Because no two paths to parenthood look the same, the Cut’s How I Got This Baby invites parents to share their stories. Want to share yours? Email email@example.com and tell us a bit about how you became a parent.
Amy thought that freezing her eggs was the best way to ensure she’d have biological children of her own. About a year after undergoing the procedure at 38, Amy met the man who’s now her husband. Divorced with children from a previous marriage, Amy’s now-husband told her that he was definitely open to having more children. But after a cervical cancer scare jump-started their plans, the process has proven more complicated than anyone could have guessed. Amy discusses the words you never want to hear a doctor say, failed IVF cycles, donor eggs, moving on to “tandem” IVF, and how she might have to come to terms with not being a mom.

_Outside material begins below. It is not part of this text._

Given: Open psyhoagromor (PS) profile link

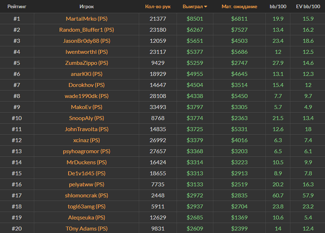Looking at the screenshot, I should pos(87,151).
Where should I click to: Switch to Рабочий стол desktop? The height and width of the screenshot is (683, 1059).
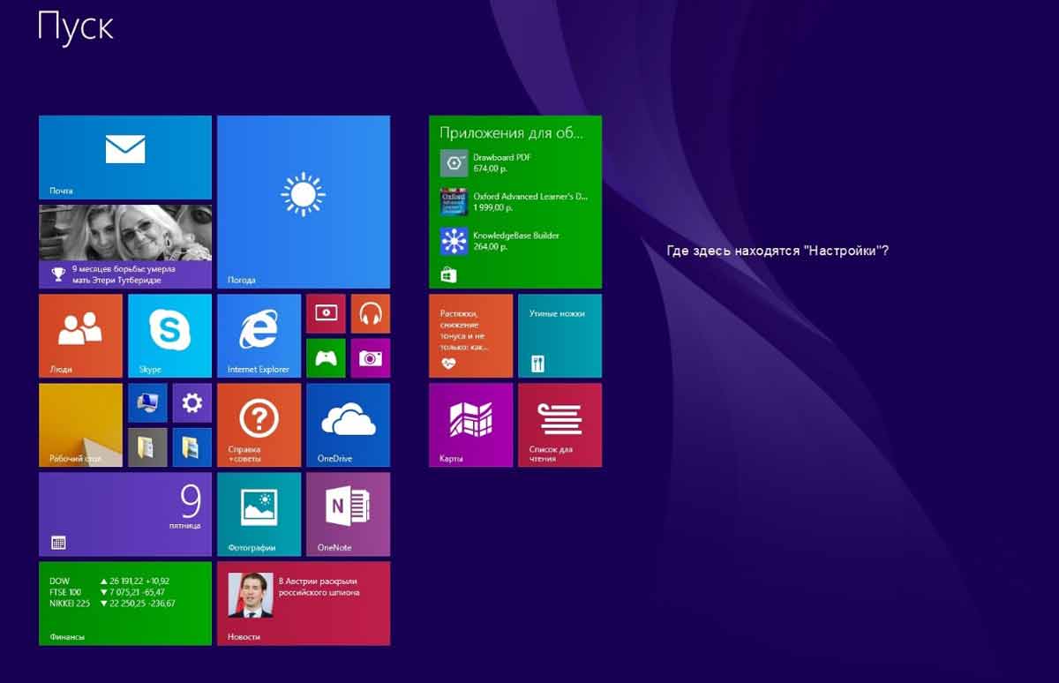click(79, 426)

On envisioning a family. I always imagined myself as a mom. It was never a matter of if, it was just a matter of when. In my head, the “when” was always a pretty traditional idea of marriage, kids. My parents got married young, and when I was in college, I remember thinking that I’d get married after college, have kids before 30. I really thought I’d get married within a few years of graduated. That didn’t exactly happen.
At 38, after about two years of looking into egg freezing, I actually did it. In that first retrieval, we got seven eggs, which is an okay number. But my doctor at the time recommended doing another retrieval — he said that it could take about ten eggs to get one baby. I waited a month, then did a second retrieval, and got 15 eggs. Combined, I had 22 eggs, and I felt pretty good — I’d done what I could while I was single. Now I just had to wait for when I met the right person and we were ready to start a family.

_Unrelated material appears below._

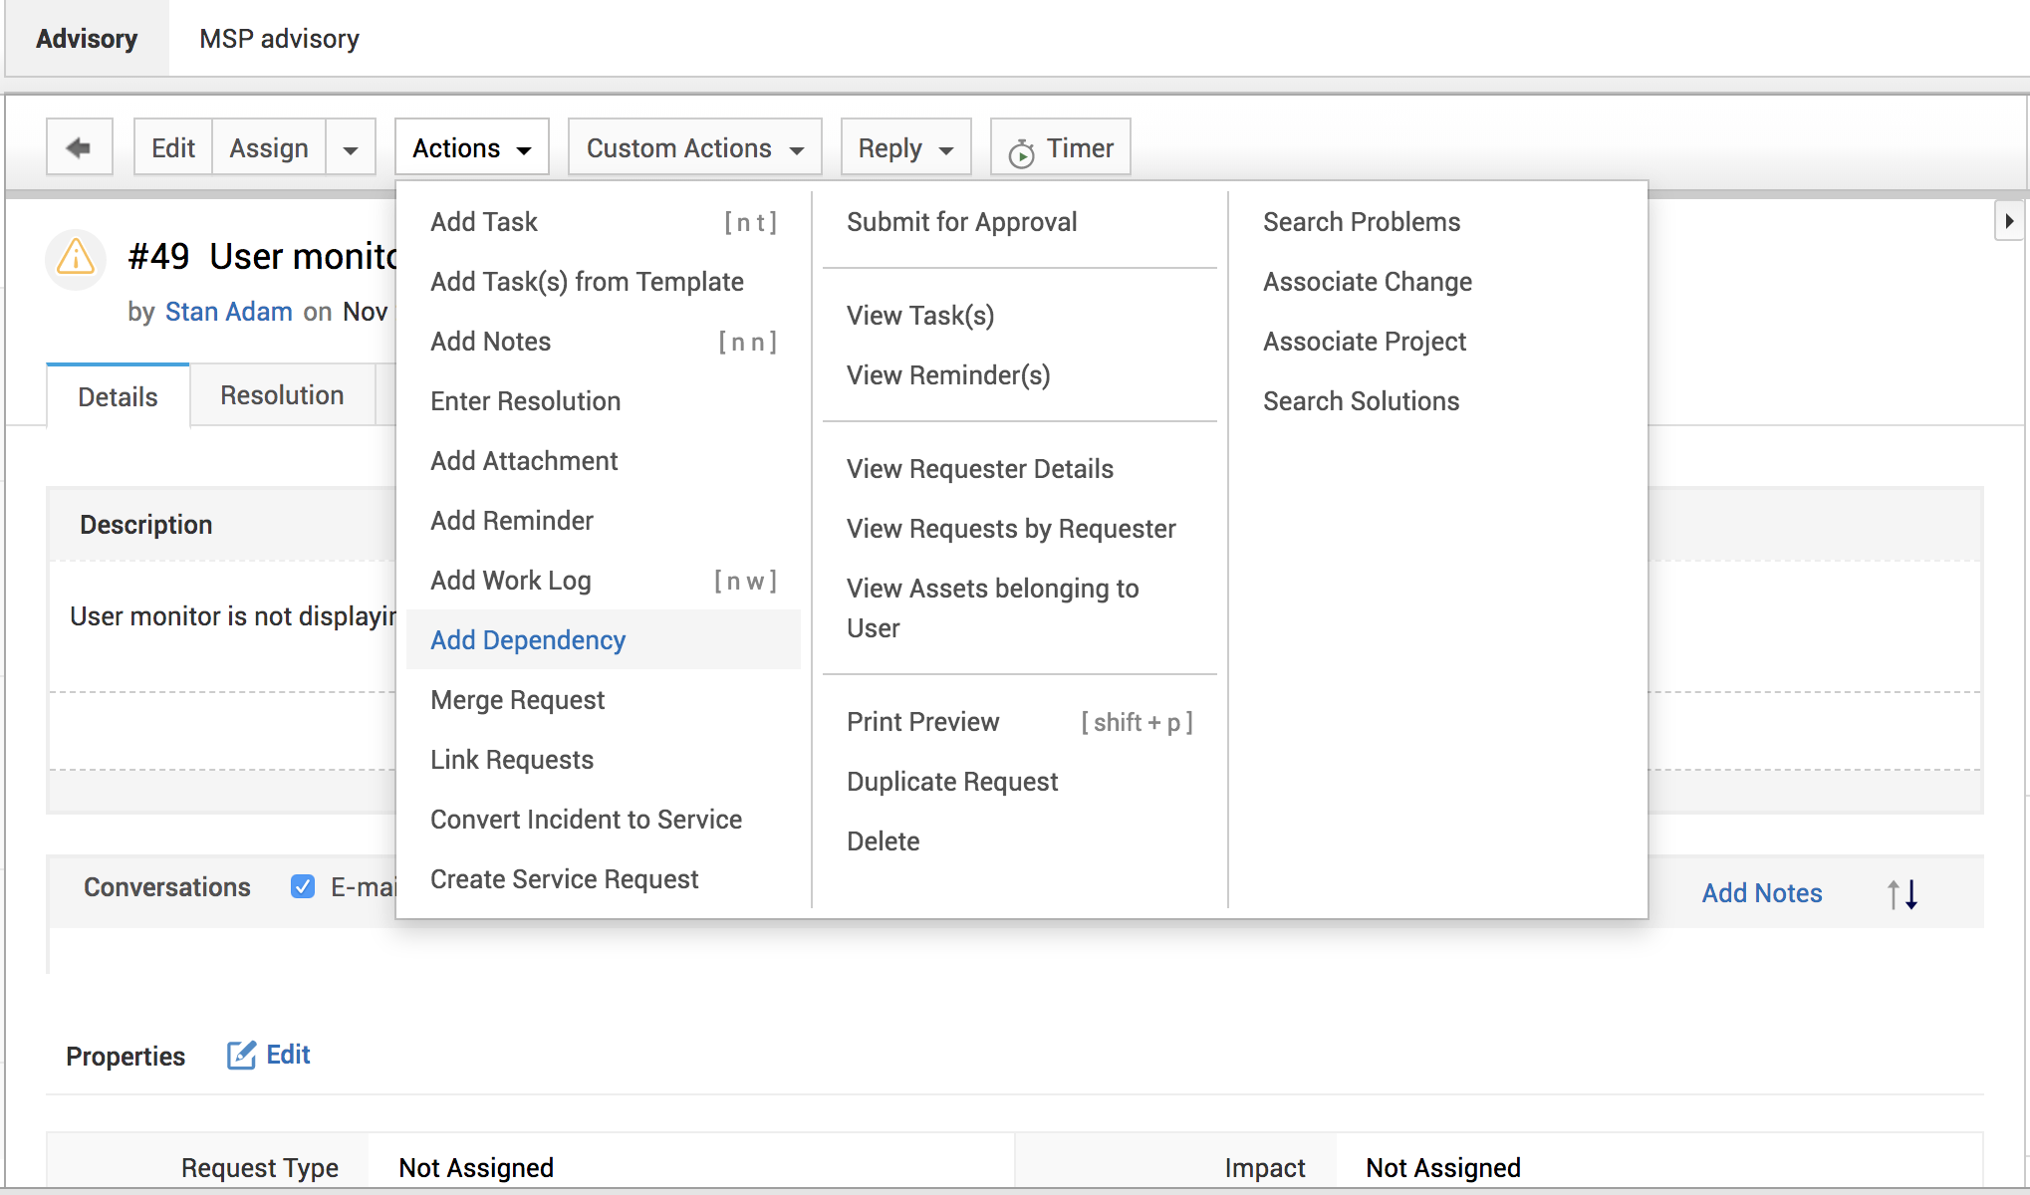2030x1195 pixels.
Task: Select Search Problems from the menu
Action: [1362, 221]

On moving from theoretically having children to actually trying. About a year after I froze my eggs, I met the man who’s my now-husband. It was actually pretty early on when we first talked about kids. We’d been talking for about a month online before we even met face-to-face, and we had a lot of very long conversations, about a lot of different topics. He has two children from a prior marriage, and I remember asking him: Would he be open to having more children? He said he was completely open to the idea, but our transition into actually trying was a little random: I had a cervical cancer scare.
Like many women, I’d had a couple of irregular pap smears. I had what’s called a LEEP procedure to remove precancerous cells, but the precancerous cells came back, so my gynecologist was concerned and sent me to a gyno oncologist. Of course, no one wants to hear the word “oncologist.” That’s not a doctor you want in your Rolodex.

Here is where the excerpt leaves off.